--- Work item ---
With the records in front of you, set every one of them down exactly.

--- Data extract ---

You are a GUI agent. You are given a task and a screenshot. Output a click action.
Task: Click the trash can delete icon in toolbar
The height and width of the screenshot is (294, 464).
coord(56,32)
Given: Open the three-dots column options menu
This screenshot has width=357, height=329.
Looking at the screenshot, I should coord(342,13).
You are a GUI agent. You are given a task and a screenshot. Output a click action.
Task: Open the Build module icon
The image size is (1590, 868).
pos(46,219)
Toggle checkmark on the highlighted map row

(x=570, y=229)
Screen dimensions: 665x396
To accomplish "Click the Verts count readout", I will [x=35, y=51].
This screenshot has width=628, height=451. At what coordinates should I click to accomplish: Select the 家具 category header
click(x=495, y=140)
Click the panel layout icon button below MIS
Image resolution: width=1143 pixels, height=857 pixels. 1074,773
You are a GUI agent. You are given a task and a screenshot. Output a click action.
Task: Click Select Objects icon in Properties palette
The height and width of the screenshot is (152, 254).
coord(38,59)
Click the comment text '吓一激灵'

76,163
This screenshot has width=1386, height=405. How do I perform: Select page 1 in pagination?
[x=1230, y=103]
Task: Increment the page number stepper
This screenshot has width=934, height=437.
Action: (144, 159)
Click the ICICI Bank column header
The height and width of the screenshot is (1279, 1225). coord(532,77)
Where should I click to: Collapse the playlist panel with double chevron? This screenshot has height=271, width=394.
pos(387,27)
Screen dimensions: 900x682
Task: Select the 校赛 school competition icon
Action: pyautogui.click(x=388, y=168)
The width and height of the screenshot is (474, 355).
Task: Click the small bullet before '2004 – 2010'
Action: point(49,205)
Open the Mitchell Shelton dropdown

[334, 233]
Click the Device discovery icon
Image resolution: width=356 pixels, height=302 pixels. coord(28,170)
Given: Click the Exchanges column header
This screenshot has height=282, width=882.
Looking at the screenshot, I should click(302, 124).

--- Written solution ---
You are a GUI agent. You are given a task and a screenshot. Output a click action.
Task: Click the trash can delete icon in toolbar
The height and width of the screenshot is (294, 464).
coord(56,32)
Given: Open the three-dots column options menu
This screenshot has width=357, height=329.
Looking at the screenshot, I should coord(342,13).
You are a GUI agent. You are given a task and a screenshot. Output a click action.
Task: Open the Build module icon
The image size is (1590, 868).
pos(46,219)
Toggle checkmark on the highlighted map row

(x=570, y=229)
Screen dimensions: 665x396
To accomplish "Click the Verts count readout", I will [x=35, y=51].
This screenshot has width=628, height=451. At what coordinates should I click to accomplish: Select the 家具 category header
click(x=495, y=140)
Click the panel layout icon button below MIS
Image resolution: width=1143 pixels, height=857 pixels. 1074,773
You are a GUI agent. You are given a task and a screenshot. Output a click action.
Task: Click Select Objects icon in Properties palette
The height and width of the screenshot is (152, 254).
coord(38,59)
Click the comment text '吓一激灵'

76,163
This screenshot has width=1386, height=405. How do I perform: Select page 1 in pagination?
[x=1230, y=103]
Task: Increment the page number stepper
This screenshot has width=934, height=437.
Action: (144, 159)
Click the ICICI Bank column header
The height and width of the screenshot is (1279, 1225). coord(532,77)
Where should I click to: Collapse the playlist panel with double chevron? This screenshot has height=271, width=394.
pos(387,27)
Screen dimensions: 900x682
Task: Select the 校赛 school competition icon
Action: pyautogui.click(x=388, y=168)
The width and height of the screenshot is (474, 355).
Task: Click the small bullet before '2004 – 2010'
Action: point(49,205)
Open the Mitchell Shelton dropdown

[334, 233]
Click the Device discovery icon
Image resolution: width=356 pixels, height=302 pixels. coord(28,170)
Given: Click the Exchanges column header
This screenshot has height=282, width=882.
Looking at the screenshot, I should click(302, 124).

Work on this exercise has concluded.